(Collected data)
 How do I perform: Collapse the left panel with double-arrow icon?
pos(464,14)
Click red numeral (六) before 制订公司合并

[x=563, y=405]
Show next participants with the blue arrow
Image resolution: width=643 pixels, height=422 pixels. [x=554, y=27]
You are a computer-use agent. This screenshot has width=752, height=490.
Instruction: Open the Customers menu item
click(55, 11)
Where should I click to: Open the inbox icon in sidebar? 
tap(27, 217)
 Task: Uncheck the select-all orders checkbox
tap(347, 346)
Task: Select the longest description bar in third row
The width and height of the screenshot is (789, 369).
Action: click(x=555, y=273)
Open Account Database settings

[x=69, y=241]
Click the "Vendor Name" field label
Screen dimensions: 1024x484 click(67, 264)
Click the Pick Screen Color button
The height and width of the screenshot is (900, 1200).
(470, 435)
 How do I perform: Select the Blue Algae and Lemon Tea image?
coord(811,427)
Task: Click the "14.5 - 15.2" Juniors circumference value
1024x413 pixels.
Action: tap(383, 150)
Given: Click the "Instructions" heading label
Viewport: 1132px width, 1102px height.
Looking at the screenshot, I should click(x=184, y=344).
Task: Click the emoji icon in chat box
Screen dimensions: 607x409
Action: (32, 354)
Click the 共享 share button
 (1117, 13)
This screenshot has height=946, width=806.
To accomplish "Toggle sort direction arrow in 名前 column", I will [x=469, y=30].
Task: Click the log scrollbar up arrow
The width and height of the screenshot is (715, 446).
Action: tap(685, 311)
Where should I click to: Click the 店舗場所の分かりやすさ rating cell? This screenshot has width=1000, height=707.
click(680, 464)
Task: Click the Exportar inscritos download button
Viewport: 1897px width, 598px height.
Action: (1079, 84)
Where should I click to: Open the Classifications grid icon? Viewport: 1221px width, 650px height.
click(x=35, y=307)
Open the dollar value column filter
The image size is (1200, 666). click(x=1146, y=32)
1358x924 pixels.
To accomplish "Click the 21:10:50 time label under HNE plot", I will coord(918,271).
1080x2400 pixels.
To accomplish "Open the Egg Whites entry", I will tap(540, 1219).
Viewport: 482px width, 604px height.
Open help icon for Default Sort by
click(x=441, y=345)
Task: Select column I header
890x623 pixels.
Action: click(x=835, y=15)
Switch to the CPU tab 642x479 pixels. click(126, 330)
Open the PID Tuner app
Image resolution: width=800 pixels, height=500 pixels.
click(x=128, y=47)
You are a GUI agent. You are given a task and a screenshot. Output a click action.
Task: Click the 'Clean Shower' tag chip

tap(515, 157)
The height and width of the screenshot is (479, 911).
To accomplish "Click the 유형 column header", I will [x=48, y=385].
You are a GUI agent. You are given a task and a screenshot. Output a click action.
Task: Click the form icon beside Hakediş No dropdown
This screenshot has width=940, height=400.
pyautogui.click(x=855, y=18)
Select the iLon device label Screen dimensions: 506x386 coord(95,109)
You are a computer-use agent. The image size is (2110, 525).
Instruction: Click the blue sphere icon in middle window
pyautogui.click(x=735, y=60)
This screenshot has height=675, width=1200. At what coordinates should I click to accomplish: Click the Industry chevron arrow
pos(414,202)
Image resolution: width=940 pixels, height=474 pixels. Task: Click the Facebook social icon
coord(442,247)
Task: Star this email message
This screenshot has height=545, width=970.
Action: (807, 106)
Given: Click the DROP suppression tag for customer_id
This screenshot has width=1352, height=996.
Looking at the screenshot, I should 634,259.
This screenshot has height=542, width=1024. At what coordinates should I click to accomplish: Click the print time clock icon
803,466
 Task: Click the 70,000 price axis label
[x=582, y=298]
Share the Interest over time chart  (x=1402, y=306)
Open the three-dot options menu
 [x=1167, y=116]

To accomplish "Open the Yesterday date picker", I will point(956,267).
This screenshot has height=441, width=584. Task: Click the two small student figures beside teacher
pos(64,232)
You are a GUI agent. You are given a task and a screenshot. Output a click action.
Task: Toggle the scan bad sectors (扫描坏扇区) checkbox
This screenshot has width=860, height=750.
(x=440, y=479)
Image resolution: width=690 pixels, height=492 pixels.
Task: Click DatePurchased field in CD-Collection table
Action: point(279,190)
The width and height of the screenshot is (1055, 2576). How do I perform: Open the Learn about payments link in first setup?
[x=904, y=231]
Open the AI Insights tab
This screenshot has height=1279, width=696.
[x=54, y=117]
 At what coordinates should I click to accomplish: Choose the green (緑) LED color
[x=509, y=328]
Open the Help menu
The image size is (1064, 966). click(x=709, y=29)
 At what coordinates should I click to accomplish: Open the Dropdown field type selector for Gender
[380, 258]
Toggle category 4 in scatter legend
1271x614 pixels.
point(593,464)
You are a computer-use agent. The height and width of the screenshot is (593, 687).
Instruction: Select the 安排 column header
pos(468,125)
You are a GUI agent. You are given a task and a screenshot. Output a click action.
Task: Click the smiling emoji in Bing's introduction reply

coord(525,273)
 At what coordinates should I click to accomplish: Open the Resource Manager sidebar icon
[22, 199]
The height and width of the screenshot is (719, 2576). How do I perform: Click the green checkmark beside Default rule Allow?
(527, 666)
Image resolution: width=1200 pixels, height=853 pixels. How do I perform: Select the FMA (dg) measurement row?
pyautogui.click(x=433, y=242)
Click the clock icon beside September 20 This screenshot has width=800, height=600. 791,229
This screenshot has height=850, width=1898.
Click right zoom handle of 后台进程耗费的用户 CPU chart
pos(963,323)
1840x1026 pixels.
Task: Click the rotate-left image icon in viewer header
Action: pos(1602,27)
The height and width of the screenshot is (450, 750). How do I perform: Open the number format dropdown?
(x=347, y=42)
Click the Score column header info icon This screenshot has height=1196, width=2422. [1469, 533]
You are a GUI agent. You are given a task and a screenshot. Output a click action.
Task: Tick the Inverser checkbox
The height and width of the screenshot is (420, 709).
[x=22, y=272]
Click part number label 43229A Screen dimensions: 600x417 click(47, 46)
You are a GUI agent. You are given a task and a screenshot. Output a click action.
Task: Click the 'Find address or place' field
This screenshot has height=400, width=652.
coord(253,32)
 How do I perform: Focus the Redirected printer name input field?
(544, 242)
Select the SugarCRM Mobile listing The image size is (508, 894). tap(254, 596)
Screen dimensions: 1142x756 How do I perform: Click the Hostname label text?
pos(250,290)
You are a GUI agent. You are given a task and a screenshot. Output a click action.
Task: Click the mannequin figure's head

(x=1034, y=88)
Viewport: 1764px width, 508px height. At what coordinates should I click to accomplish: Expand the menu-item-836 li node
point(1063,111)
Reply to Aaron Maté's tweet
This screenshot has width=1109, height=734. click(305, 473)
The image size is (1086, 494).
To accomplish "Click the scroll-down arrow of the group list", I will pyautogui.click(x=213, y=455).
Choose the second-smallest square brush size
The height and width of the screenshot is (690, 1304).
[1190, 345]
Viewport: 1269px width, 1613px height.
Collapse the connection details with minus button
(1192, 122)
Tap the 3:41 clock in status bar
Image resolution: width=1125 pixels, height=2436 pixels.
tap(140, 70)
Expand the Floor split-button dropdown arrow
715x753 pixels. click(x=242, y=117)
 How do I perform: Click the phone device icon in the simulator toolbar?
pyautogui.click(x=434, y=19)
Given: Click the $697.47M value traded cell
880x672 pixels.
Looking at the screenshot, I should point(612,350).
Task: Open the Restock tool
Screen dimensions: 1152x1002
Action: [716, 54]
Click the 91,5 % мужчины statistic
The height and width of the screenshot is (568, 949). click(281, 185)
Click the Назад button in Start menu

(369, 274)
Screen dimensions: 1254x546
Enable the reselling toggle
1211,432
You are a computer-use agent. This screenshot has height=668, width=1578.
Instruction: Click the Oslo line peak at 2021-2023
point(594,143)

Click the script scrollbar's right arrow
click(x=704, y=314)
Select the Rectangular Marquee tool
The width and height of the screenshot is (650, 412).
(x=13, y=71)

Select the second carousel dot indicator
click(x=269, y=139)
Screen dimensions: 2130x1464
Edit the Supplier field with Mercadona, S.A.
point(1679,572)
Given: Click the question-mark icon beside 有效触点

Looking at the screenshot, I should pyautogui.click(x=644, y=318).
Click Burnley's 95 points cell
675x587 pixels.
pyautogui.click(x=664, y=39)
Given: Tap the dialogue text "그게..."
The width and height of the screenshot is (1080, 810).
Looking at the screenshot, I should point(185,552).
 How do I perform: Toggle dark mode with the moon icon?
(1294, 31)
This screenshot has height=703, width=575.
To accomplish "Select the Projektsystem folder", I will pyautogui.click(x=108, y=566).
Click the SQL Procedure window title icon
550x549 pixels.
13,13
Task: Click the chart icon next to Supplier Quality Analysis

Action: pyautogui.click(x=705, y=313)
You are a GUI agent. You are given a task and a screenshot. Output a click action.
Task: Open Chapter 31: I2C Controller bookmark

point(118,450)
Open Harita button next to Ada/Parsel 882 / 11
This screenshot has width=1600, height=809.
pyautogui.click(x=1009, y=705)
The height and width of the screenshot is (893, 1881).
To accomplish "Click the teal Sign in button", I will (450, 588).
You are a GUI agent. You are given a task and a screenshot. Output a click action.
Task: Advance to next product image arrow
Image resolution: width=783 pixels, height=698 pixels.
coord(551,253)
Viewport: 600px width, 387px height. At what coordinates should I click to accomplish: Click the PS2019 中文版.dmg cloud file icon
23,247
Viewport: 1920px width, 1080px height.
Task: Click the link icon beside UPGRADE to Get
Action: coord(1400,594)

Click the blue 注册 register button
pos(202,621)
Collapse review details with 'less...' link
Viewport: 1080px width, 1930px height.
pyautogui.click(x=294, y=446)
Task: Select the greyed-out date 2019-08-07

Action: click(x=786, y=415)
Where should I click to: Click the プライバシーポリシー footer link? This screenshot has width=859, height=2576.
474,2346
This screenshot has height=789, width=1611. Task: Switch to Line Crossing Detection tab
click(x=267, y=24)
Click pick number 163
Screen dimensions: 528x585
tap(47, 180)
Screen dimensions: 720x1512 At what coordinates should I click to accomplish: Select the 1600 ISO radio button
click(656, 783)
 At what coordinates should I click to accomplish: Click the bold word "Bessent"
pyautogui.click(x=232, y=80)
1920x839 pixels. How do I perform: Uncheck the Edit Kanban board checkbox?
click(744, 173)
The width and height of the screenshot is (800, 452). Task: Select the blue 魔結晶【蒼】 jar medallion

- _What the exercise asks_: Would you output, from the records above, exactly the run of lines that starts at the line containing "Instruction: Click the Oslo" and ends at the line containing "Screen dimensions: 2130x1464", and only that run?

- _Response for this exercise_:
Instruction: Click the Oslo line peak at 2021-2023
point(594,143)

Click the script scrollbar's right arrow
click(x=704, y=314)
Select the Rectangular Marquee tool
The width and height of the screenshot is (650, 412).
(x=13, y=71)

Select the second carousel dot indicator
click(x=269, y=139)
Screen dimensions: 2130x1464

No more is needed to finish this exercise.